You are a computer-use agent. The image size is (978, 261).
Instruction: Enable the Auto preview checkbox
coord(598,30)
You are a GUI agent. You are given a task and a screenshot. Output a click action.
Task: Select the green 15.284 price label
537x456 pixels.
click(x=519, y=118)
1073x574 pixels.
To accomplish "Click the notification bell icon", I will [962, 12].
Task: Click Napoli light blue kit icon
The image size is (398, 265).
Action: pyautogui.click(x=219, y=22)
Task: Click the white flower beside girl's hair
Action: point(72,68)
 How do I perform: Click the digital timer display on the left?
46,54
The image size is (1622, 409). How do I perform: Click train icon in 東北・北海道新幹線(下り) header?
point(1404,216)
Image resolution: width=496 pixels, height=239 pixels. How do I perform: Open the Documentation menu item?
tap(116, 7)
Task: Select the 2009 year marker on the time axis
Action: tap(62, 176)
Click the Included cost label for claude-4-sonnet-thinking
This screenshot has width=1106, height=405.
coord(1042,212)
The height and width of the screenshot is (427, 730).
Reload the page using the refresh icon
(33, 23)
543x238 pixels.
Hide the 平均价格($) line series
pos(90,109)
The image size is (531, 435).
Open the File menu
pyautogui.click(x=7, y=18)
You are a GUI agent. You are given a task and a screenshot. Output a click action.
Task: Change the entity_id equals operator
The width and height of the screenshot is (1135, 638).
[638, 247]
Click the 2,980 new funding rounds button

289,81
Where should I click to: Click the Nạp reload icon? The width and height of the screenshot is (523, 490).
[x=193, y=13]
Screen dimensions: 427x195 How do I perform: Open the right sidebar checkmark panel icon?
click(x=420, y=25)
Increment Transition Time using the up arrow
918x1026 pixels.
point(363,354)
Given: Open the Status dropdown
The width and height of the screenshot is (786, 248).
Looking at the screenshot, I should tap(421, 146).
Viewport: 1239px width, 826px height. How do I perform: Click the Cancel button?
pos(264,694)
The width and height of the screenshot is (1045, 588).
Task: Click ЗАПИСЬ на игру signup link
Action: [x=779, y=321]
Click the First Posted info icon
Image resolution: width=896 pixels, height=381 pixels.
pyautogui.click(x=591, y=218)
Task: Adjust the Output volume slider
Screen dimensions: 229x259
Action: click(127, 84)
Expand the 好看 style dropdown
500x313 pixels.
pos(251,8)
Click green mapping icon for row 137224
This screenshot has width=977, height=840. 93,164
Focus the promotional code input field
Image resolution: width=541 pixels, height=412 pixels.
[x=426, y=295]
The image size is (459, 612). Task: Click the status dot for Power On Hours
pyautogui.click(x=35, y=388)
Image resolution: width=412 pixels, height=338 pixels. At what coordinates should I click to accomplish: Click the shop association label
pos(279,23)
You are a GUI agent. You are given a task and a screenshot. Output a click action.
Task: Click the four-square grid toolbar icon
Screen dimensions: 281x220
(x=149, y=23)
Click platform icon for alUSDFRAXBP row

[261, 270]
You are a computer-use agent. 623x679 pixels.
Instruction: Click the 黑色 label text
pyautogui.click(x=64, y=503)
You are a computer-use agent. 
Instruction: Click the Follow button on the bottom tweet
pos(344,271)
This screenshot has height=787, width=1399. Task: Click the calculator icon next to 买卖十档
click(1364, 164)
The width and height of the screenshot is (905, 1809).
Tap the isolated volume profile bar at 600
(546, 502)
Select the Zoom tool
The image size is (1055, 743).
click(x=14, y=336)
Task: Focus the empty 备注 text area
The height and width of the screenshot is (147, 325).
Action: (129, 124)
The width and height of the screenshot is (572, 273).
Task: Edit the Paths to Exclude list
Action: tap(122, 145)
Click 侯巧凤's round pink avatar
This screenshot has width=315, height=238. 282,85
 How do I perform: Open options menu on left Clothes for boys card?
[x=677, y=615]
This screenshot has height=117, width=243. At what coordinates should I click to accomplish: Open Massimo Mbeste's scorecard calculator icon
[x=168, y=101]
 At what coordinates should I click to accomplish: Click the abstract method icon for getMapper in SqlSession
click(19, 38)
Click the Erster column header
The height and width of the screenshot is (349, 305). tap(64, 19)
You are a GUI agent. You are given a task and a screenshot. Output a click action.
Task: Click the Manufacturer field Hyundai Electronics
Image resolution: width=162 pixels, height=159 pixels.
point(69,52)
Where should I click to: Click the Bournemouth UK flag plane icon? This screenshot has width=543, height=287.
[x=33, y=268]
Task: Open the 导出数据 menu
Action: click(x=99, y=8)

○ ○ ○ ○ ○ ○ ○

- _WORK INSTRUCTIONS_:
Make an exact transcription of the entries.

- _EXPECTED OUTPUT_:
You are a computer-use agent. The image size is (978, 261).
Instruction: Enable the Auto preview checkbox
coord(598,30)
You are a GUI agent. You are given a task and a screenshot. Output a click action.
Task: Select the green 15.284 price label
537x456 pixels.
click(x=519, y=118)
1073x574 pixels.
To accomplish "Click the notification bell icon", I will [962, 12].
Task: Click Napoli light blue kit icon
The image size is (398, 265).
Action: pyautogui.click(x=219, y=22)
Task: Click the white flower beside girl's hair
Action: point(72,68)
 How do I perform: Click the digital timer display on the left?
46,54
The image size is (1622, 409). How do I perform: Click train icon in 東北・北海道新幹線(下り) header?
point(1404,216)
Image resolution: width=496 pixels, height=239 pixels. How do I perform: Open the Documentation menu item?
tap(116, 7)
Task: Select the 2009 year marker on the time axis
Action: tap(62, 176)
Click the Included cost label for claude-4-sonnet-thinking
This screenshot has width=1106, height=405.
coord(1042,212)
The height and width of the screenshot is (427, 730).
Reload the page using the refresh icon
(33, 23)
543x238 pixels.
Hide the 平均价格($) line series
pos(90,109)
The image size is (531, 435).
Open the File menu
pyautogui.click(x=7, y=18)
You are a GUI agent. You are given a task and a screenshot. Output a click action.
Task: Change the entity_id equals operator
The width and height of the screenshot is (1135, 638).
[638, 247]
Click the 2,980 new funding rounds button

289,81
Where should I click to: Click the Nạp reload icon? The width and height of the screenshot is (523, 490).
[x=193, y=13]
Screen dimensions: 427x195 How do I perform: Open the right sidebar checkmark panel icon?
click(x=420, y=25)
Increment Transition Time using the up arrow
918x1026 pixels.
point(363,354)
Given: Open the Status dropdown
The width and height of the screenshot is (786, 248).
Looking at the screenshot, I should tap(421, 146).
Viewport: 1239px width, 826px height. How do I perform: Click the Cancel button?
pos(264,694)
The width and height of the screenshot is (1045, 588).
Task: Click ЗАПИСЬ на игру signup link
Action: [x=779, y=321]
Click the First Posted info icon
Image resolution: width=896 pixels, height=381 pixels.
pyautogui.click(x=591, y=218)
Task: Adjust the Output volume slider
Screen dimensions: 229x259
Action: click(127, 84)
Expand the 好看 style dropdown
500x313 pixels.
pos(251,8)
Click green mapping icon for row 137224
This screenshot has width=977, height=840. 93,164
Focus the promotional code input field
Image resolution: width=541 pixels, height=412 pixels.
[x=426, y=295]
The image size is (459, 612). Task: Click the status dot for Power On Hours
pyautogui.click(x=35, y=388)
Image resolution: width=412 pixels, height=338 pixels. At what coordinates should I click to accomplish: Click the shop association label
pos(279,23)
You are a GUI agent. You are given a task and a screenshot. Output a click action.
Task: Click the four-square grid toolbar icon
Screen dimensions: 281x220
(x=149, y=23)
Click platform icon for alUSDFRAXBP row

[261, 270]
You are a computer-use agent. 623x679 pixels.
Instruction: Click the 黑色 label text
pyautogui.click(x=64, y=503)
You are a computer-use agent. 
Instruction: Click the Follow button on the bottom tweet
pos(344,271)
This screenshot has height=787, width=1399. Task: Click the calculator icon next to 买卖十档
click(1364, 164)
The width and height of the screenshot is (905, 1809).
Tap the isolated volume profile bar at 600
(546, 502)
Select the Zoom tool
The image size is (1055, 743).
click(x=14, y=336)
Task: Focus the empty 备注 text area
The height and width of the screenshot is (147, 325).
Action: (129, 124)
The width and height of the screenshot is (572, 273).
Task: Edit the Paths to Exclude list
Action: tap(122, 145)
Click 侯巧凤's round pink avatar
This screenshot has width=315, height=238. 282,85
 How do I perform: Open options menu on left Clothes for boys card?
[x=677, y=615]
This screenshot has height=117, width=243. At what coordinates should I click to accomplish: Open Massimo Mbeste's scorecard calculator icon
[x=168, y=101]
 At what coordinates should I click to accomplish: Click the abstract method icon for getMapper in SqlSession
click(19, 38)
Click the Erster column header
The height and width of the screenshot is (349, 305). tap(64, 19)
You are a GUI agent. You are given a task and a screenshot. Output a click action.
Task: Click the Manufacturer field Hyundai Electronics
Image resolution: width=162 pixels, height=159 pixels.
point(69,52)
Where should I click to: Click the Bournemouth UK flag plane icon? This screenshot has width=543, height=287.
[x=33, y=268]
Task: Open the 导出数据 menu
Action: click(x=99, y=8)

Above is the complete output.